• WHAT THE EXERCISE ASKS
Please retype the records word for word, beginning with the line that contains "Describe the element at coordinates (27, 470)" and continuing through the last line of the records, leaving the pictures out of your answer.

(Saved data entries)

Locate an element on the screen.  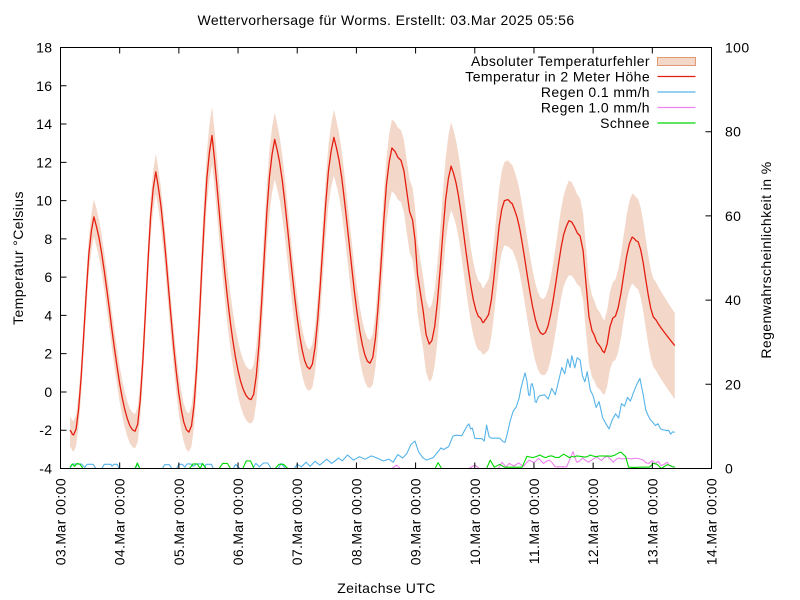
svg-text: 10.Mar 00:00 is located at coordinates (475, 522).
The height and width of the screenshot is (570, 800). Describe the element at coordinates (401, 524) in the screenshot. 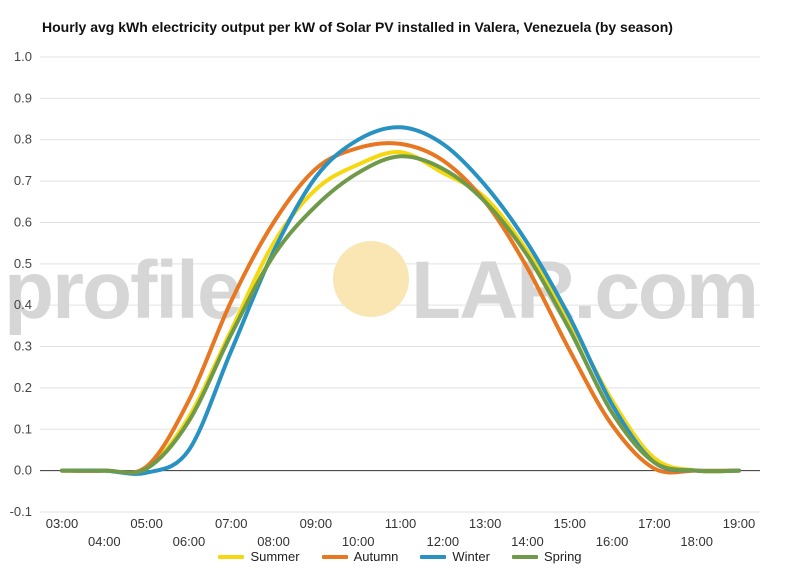

I see `x-tick-label: 11:00` at that location.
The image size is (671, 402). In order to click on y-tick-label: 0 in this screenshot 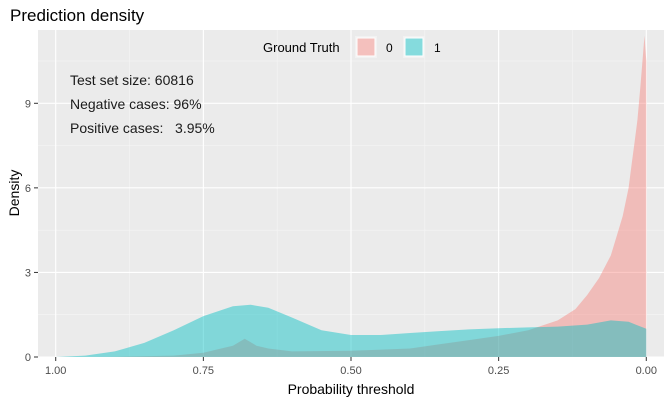, I will do `click(28, 358)`.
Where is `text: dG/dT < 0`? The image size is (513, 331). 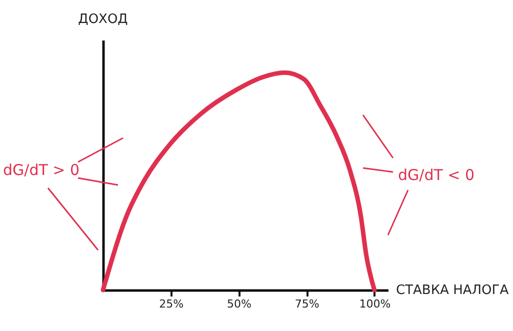 text: dG/dT < 0 is located at coordinates (436, 175).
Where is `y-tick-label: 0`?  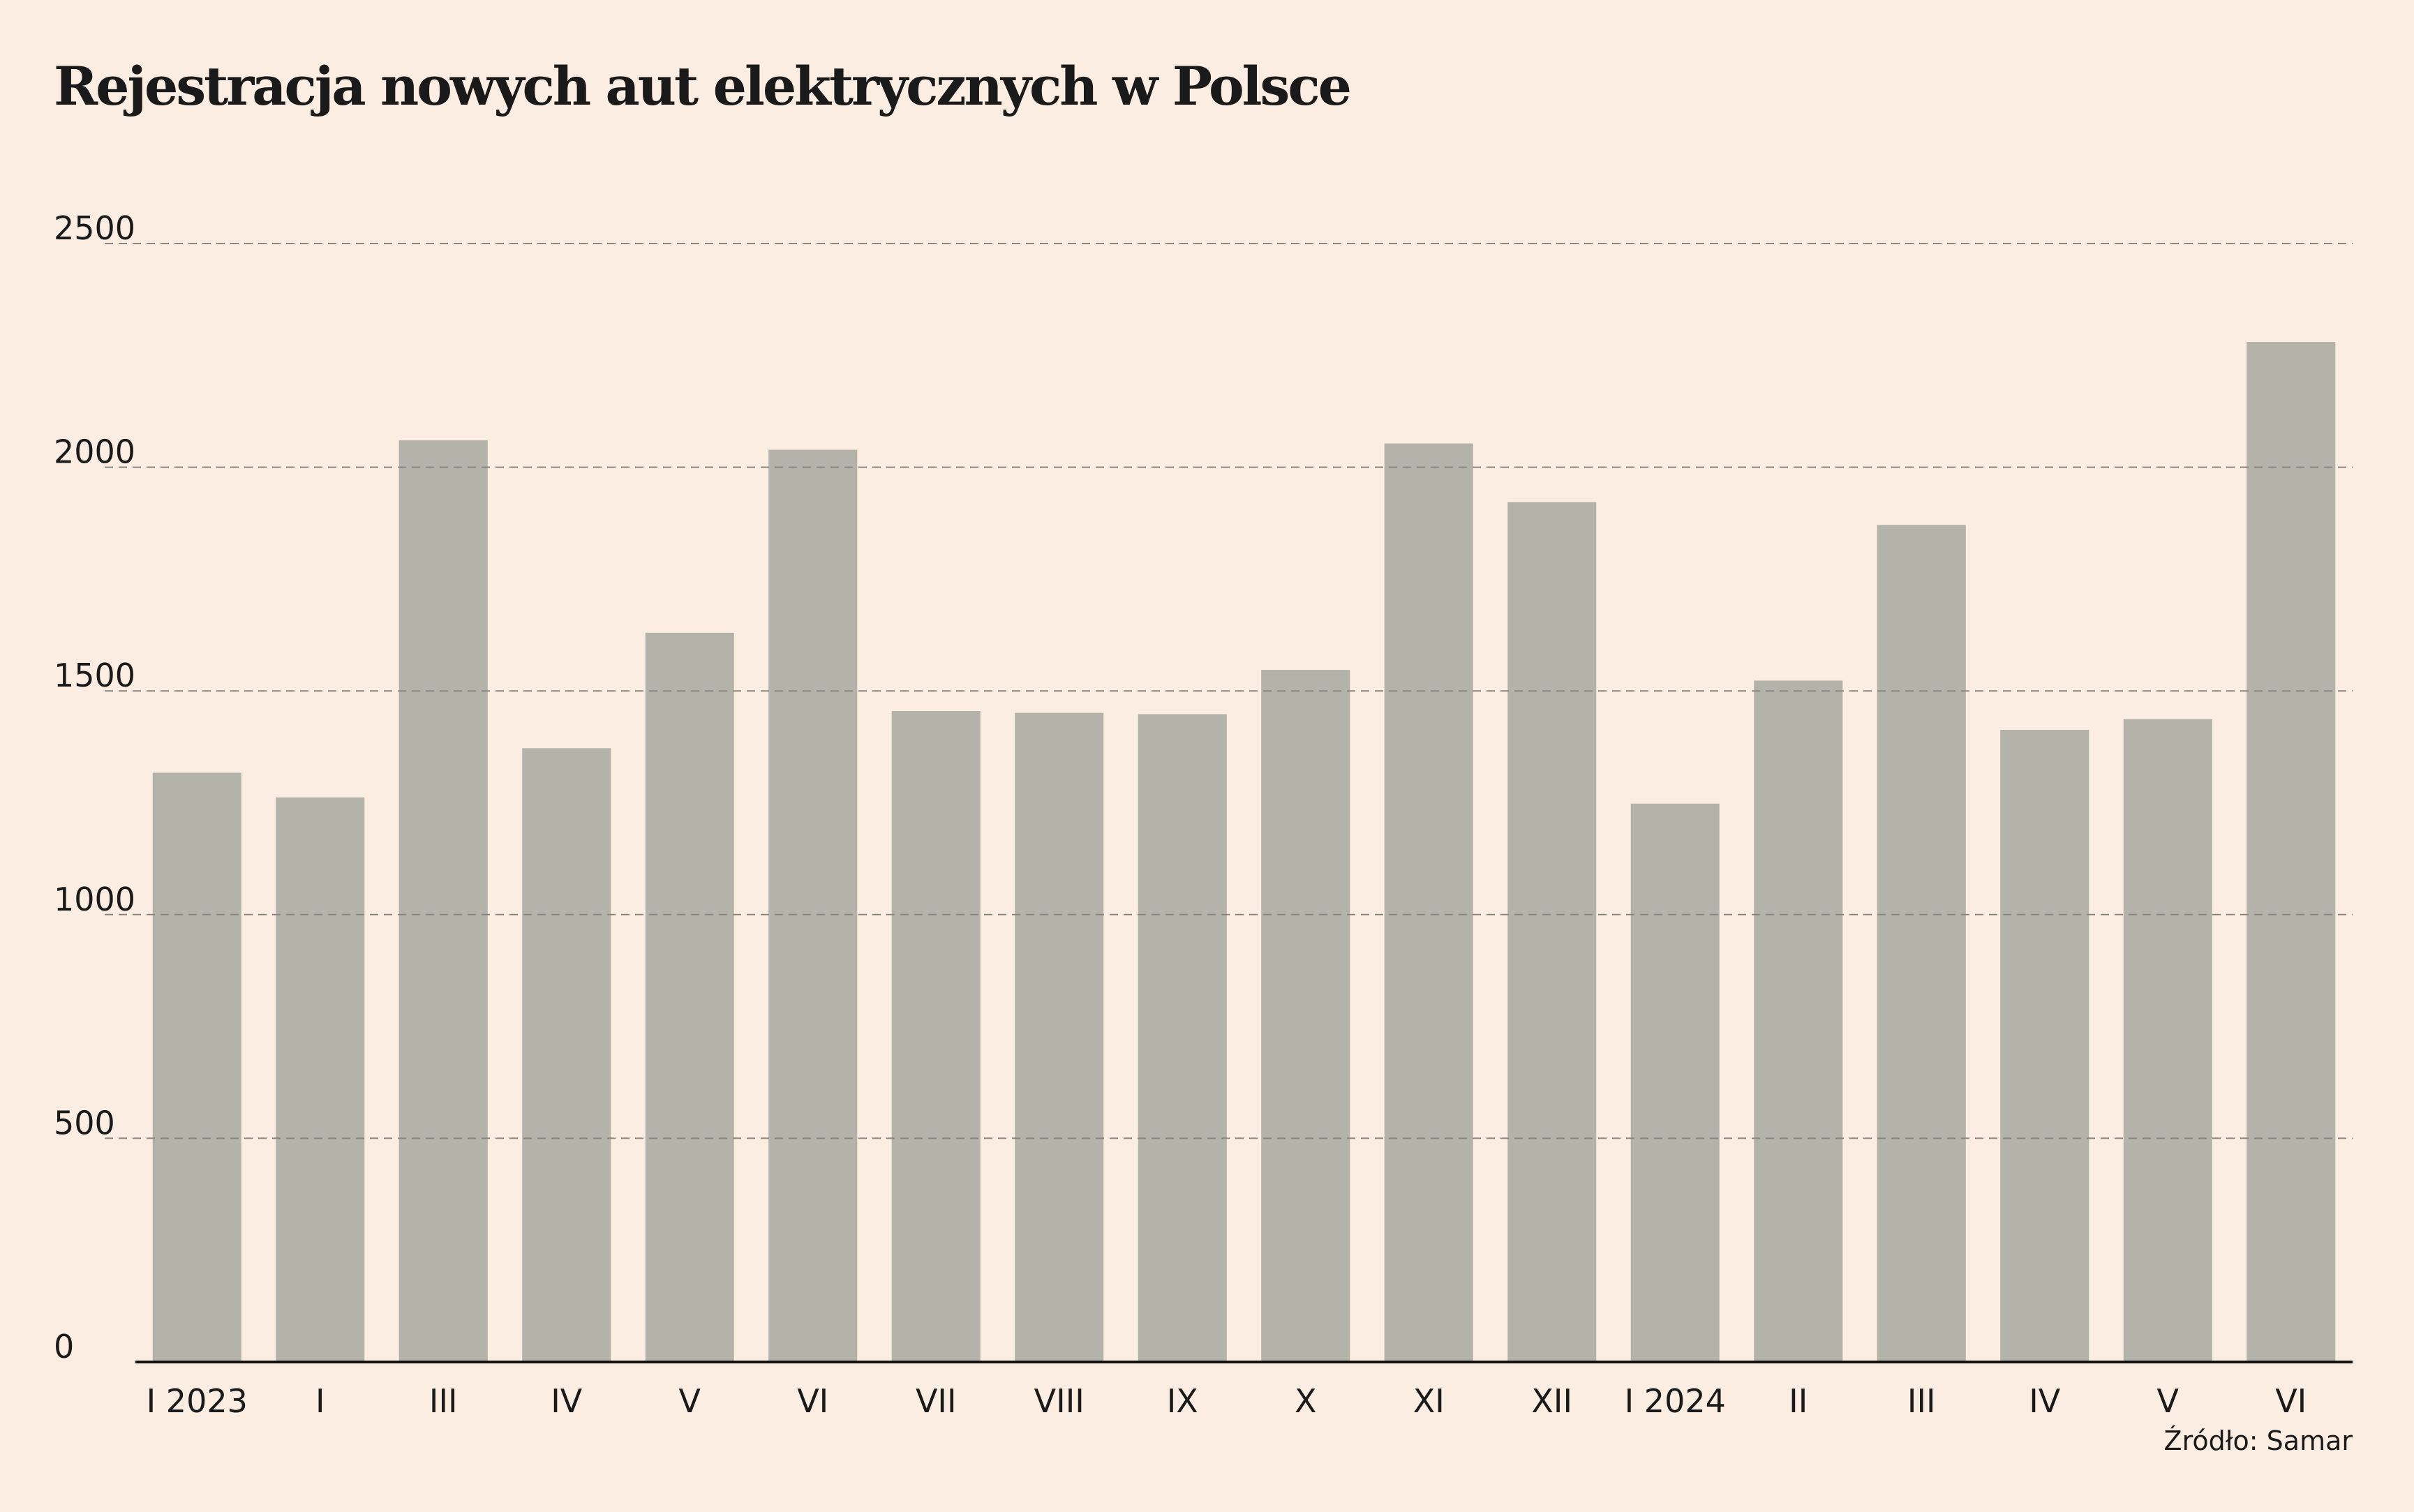 y-tick-label: 0 is located at coordinates (64, 1346).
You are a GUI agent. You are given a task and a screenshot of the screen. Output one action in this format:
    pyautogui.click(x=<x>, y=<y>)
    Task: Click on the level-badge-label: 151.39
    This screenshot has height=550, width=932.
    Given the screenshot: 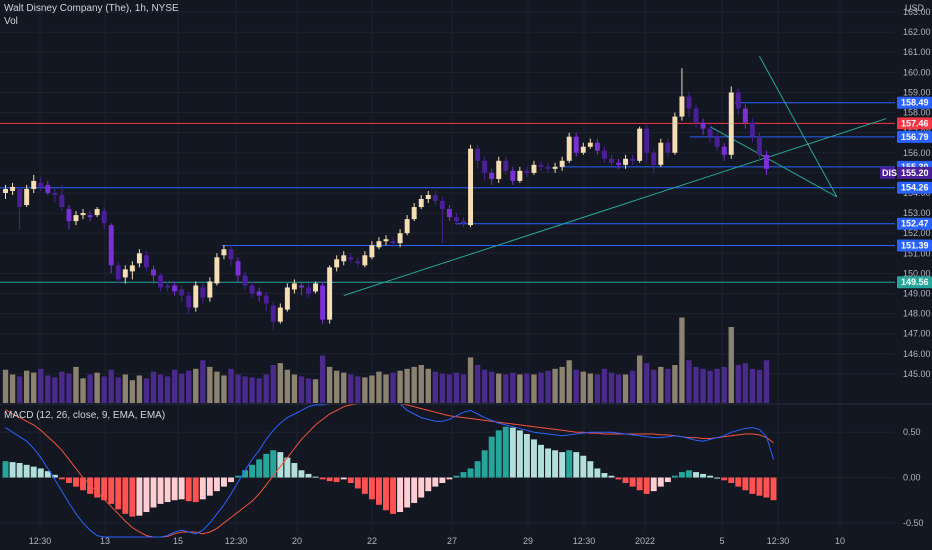 What is the action you would take?
    pyautogui.click(x=915, y=245)
    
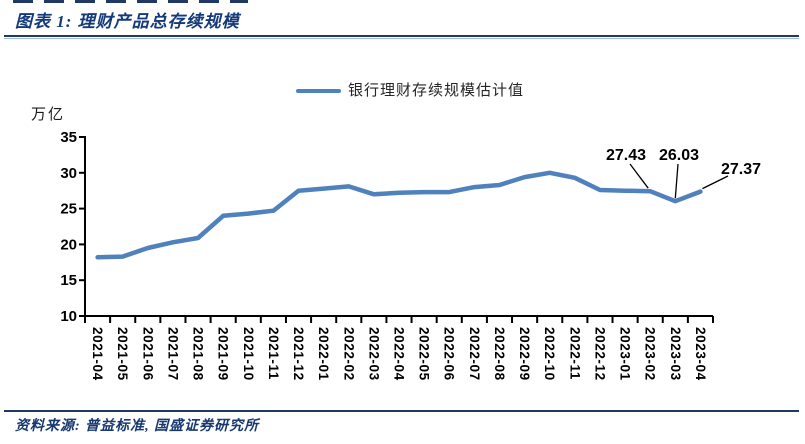 Image resolution: width=805 pixels, height=444 pixels. I want to click on x-tick-label: 2022-12, so click(600, 354).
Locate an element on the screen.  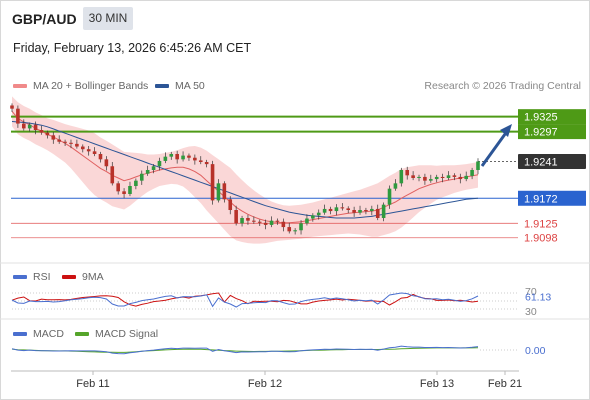
rsi-swatch is located at coordinates (20, 277).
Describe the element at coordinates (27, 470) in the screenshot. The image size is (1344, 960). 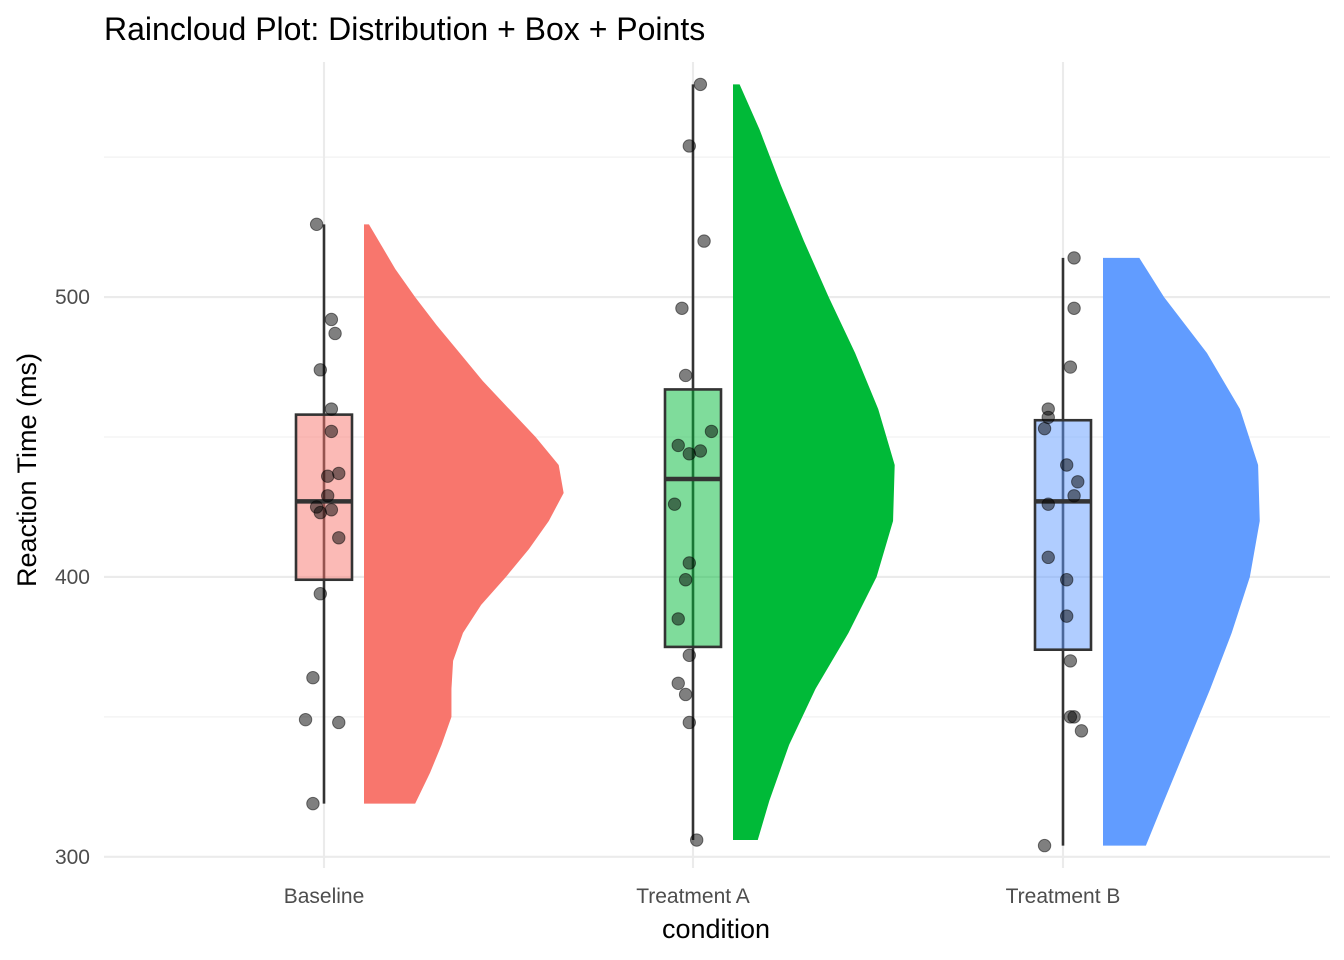
I see `y-axis-title: Reaction Time (ms)` at that location.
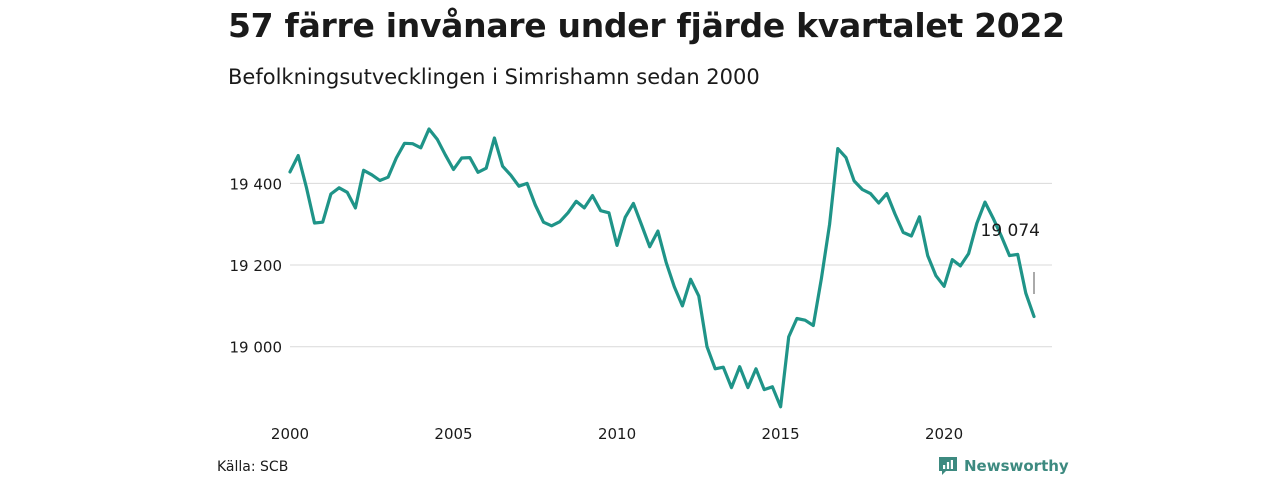 The width and height of the screenshot is (1280, 480). I want to click on x-tick-label: 2000, so click(290, 434).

• YOUR RESPONSE
Describe the element at coordinates (27, 470) in the screenshot. The image size is (1344, 960). 
I see `y-axis-title: Reaction Time (ms)` at that location.
 The width and height of the screenshot is (1280, 480). I want to click on x-tick-label: 2000, so click(290, 434).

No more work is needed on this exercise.